__Exercise description__: Please copy out only the lines in the records below that contain the string "Task", treating uppercase and lowercase as different.

__Listing__:

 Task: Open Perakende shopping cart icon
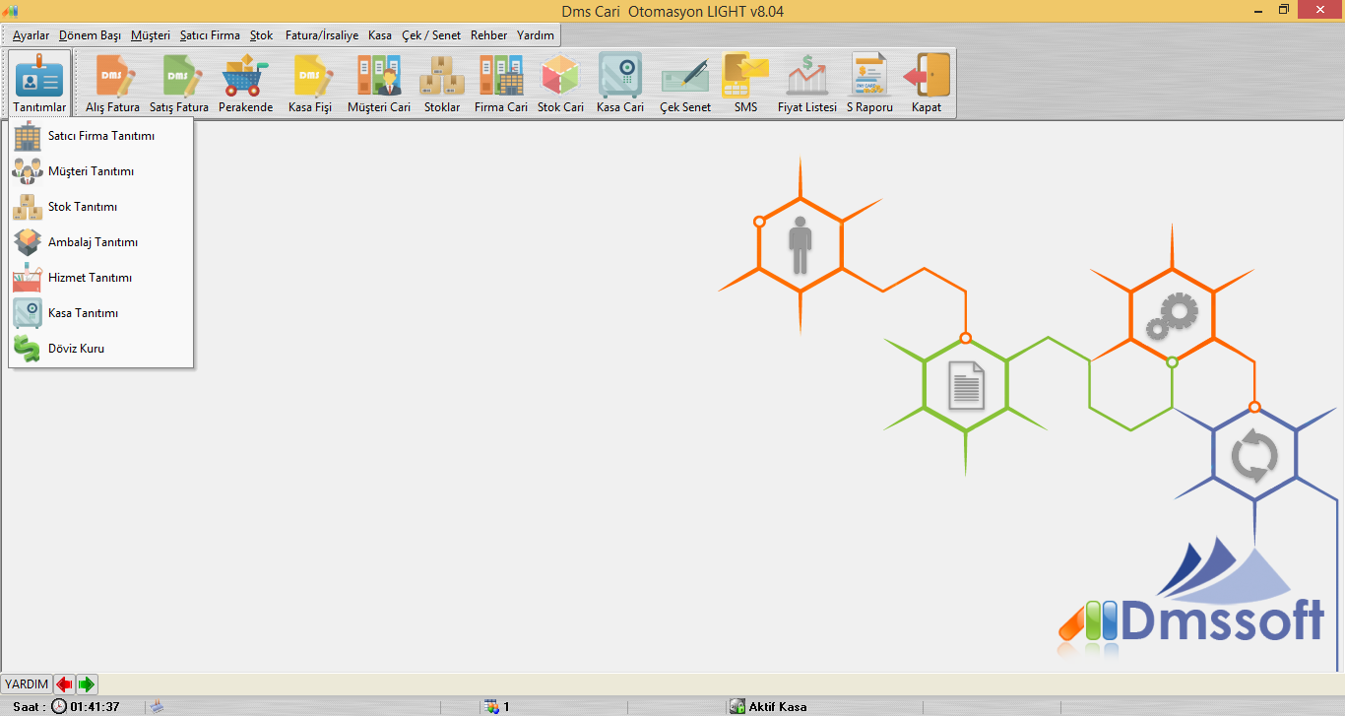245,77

==

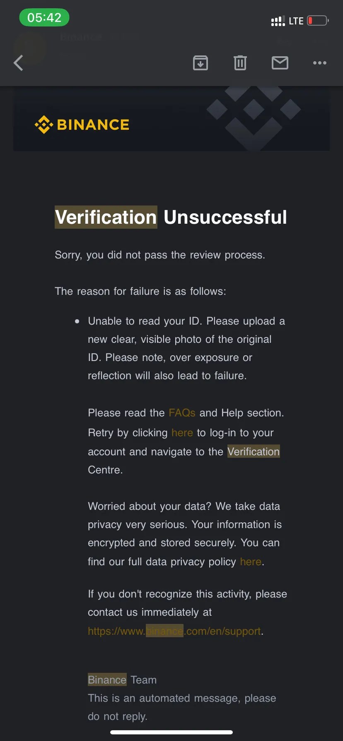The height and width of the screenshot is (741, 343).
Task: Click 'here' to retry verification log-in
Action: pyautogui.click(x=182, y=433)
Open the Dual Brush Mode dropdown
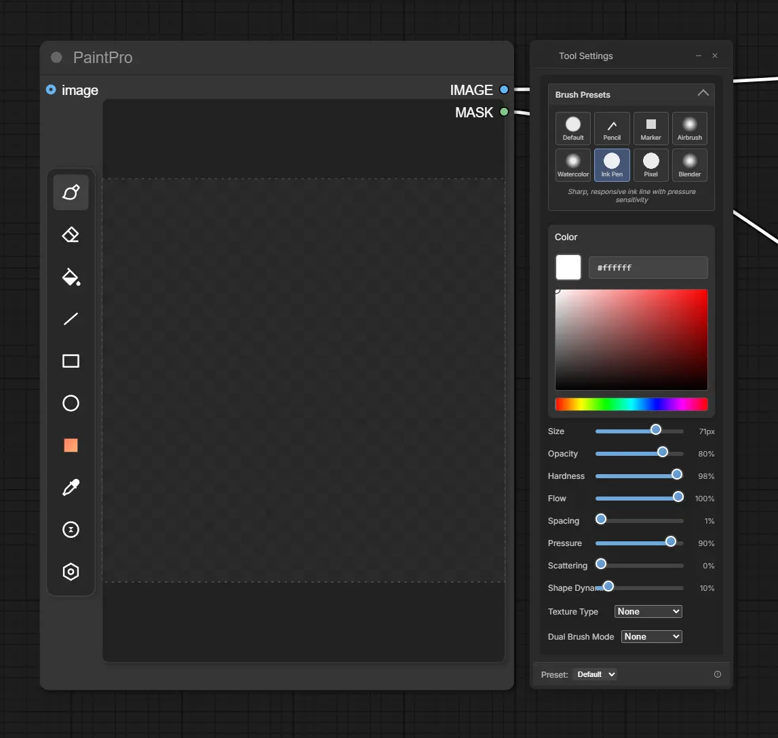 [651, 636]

__Solved problem__:
 Task: Open Perakende shopping cart icon
Task: Click 'here' to retry verification log-in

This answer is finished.